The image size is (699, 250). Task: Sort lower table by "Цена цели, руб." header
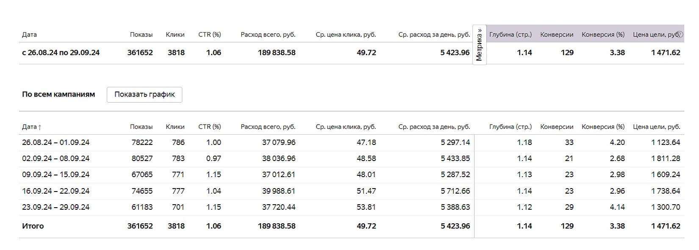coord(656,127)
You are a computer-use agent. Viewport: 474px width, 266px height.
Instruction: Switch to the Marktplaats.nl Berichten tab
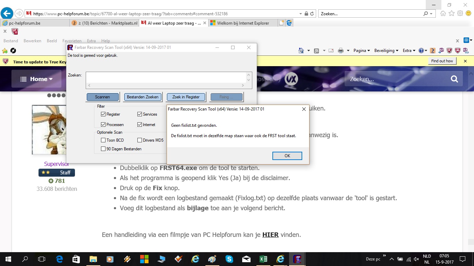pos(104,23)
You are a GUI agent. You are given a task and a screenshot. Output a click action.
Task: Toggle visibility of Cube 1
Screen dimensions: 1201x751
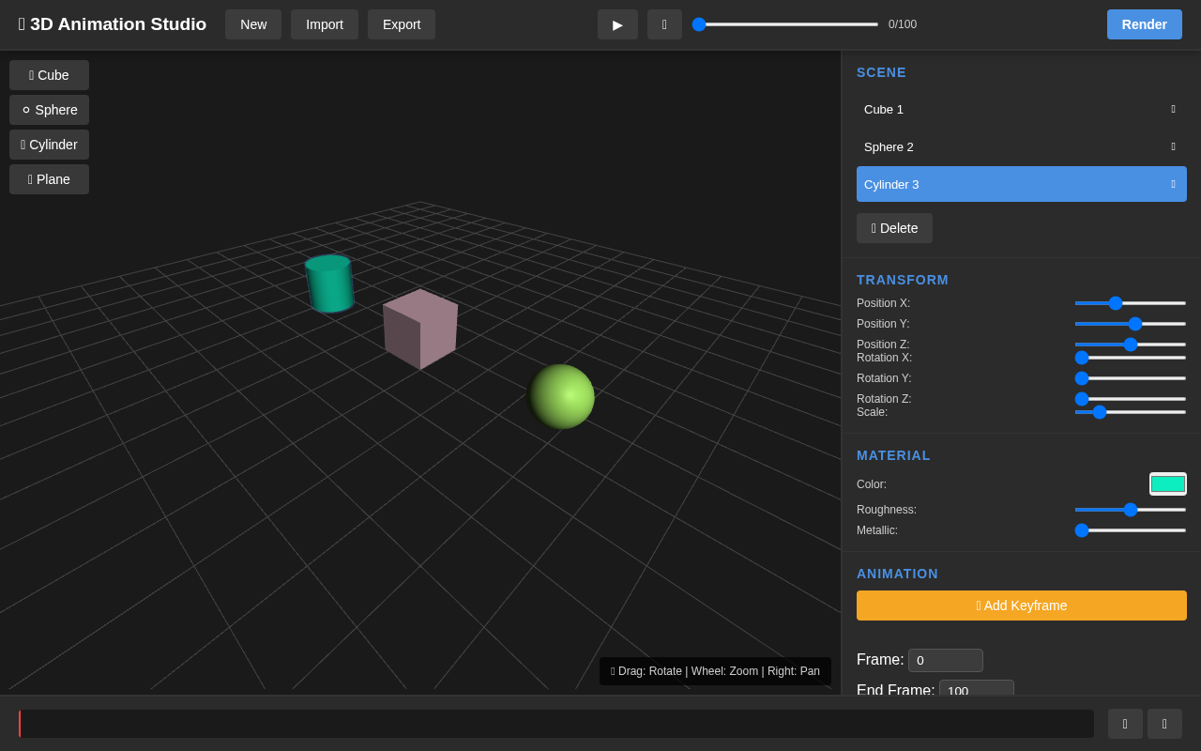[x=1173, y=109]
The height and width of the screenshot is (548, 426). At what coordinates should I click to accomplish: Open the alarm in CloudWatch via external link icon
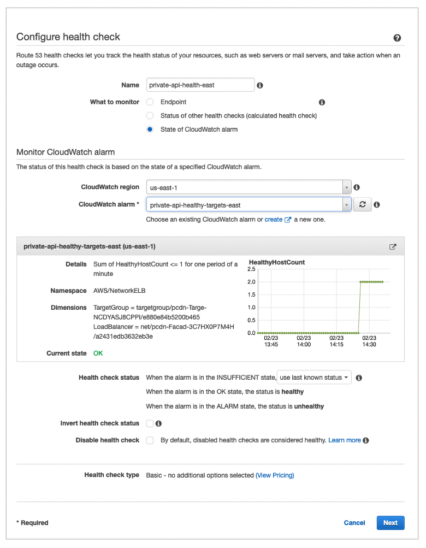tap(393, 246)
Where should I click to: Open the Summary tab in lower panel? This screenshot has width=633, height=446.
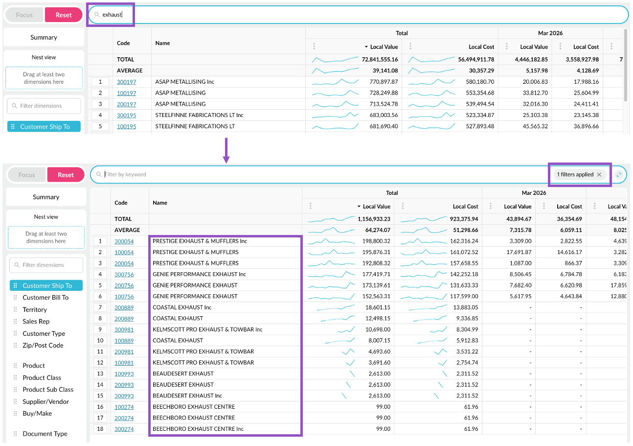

──────

■ **Task to complete**:
Only the lines from the one containing "The height and" through the last line of the entries should be transcribed, exactly and with no pictures.

■ **Reply to the exercise**:
The height and width of the screenshot is (548, 426). At what coordinates should I click to accomplish: Open the alarm in CloudWatch via external link icon
tap(393, 246)
Where should I click to: Open the Summary tab in lower panel? This screenshot has width=633, height=446.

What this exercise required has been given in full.